Hartum Üniversitesi’nde okumak isteyen kızlar başlarını örtmek zorunda, bu kural! Ama tek tip kıyafet zorunluluğu yok! Kızlar ve erkekler arasındaki ilişkiler son derece normal ve rahat, kimse karışmıyor, siyasi örgütlenmeler içersinde kızlar da yer alıyor! Belki de bu yüzden başörtüsü takma zorunluluğunu özgürlüklerin kısıtlanması olarak algılamıyorlar.
Sudanlı kadınlar batıyı ve batıdaki kadın hareketlerini yakından takip ediyorlar, fakat batılı değerlerle aralarına mesafe koymayı ihmal etmiyorlar! Öte yandan ülkedeki modernleşme çalışmaları her geçen gün artıyor. Modern ve yüksek binalar lüks alışveriş merkezleri değişimin ve batılılaşmanın göstergeleri arasında…

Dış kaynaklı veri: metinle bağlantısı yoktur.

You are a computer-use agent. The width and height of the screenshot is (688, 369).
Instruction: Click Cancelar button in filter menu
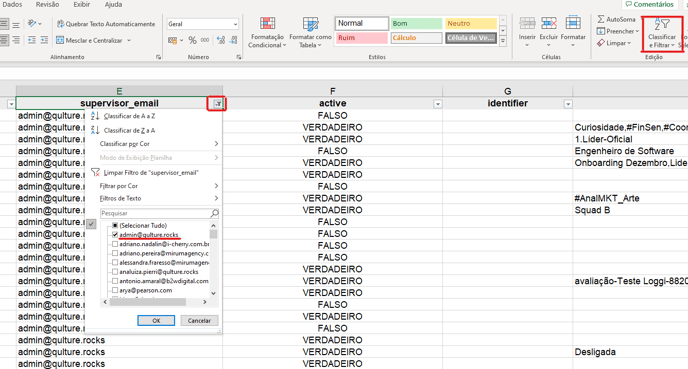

Sudanlı kadınlar konuşmalarında bize güçlü ve kendinden emin mesajlar verdiler. Fakat problemleri konuşmaya çalıştığımızda verdikleri cevap hep aynıydı: Gelenek! Ne kadar sormuş olursak olalım, gelenekten neyi kastettiklerini söylemediler. Belki de Sudan’daki kadın hakları konusunda uluslar arası medya da var olan negatif imaja karşı bir savunma yapmak istiyorlardı! Oysa ki Sudan’da kadın sağlığı eğitim işsizlik kadın açısından en önemli sorunları oluşturuyor ve tabi ki savaş! Mülteci kamplarını daha çok kadınlar ve çocuklar doldurmuş, her gün onlarca kişi ölüyor bu kamplarda!… Savaş bölgelerindeki kontrolsüzlük ve tecavüzler kadın sorunlarını daha da ağırlaştırıyor. Yaklaşık 600 etnik grubun yaşadığı Sudan’da sorunlarda özgürlükler de çeşit çeşit! Eğitim bedava ama kadınların yarısı cahil, kızların kendi istekleri ile evlenmesi normal, çalışan kadınlar için 2 yıl süt izni var, çalışmasalar da maaşlarını alıyorlar. Burada namus cinayeti yasak, kız tecavüze uğrasa da öldürülmez. Bekar kadınlar zina yaparsa kırk kırbaç ya da üç ay hapis cezası ile cezalandırılıyor. Başörtüsü dinden ziyade Afrika kültürünün etkisinde şekilleniyor! Erkek hizmetçiler namahrem sayılmıyor, kadınlar ve erkekler birbirlerinden çekinmeden konuşuyor, aynı okullarda okuyor aynı işyerlerin de çalışıyor. İşte artıları ve eksileri ile Sudan…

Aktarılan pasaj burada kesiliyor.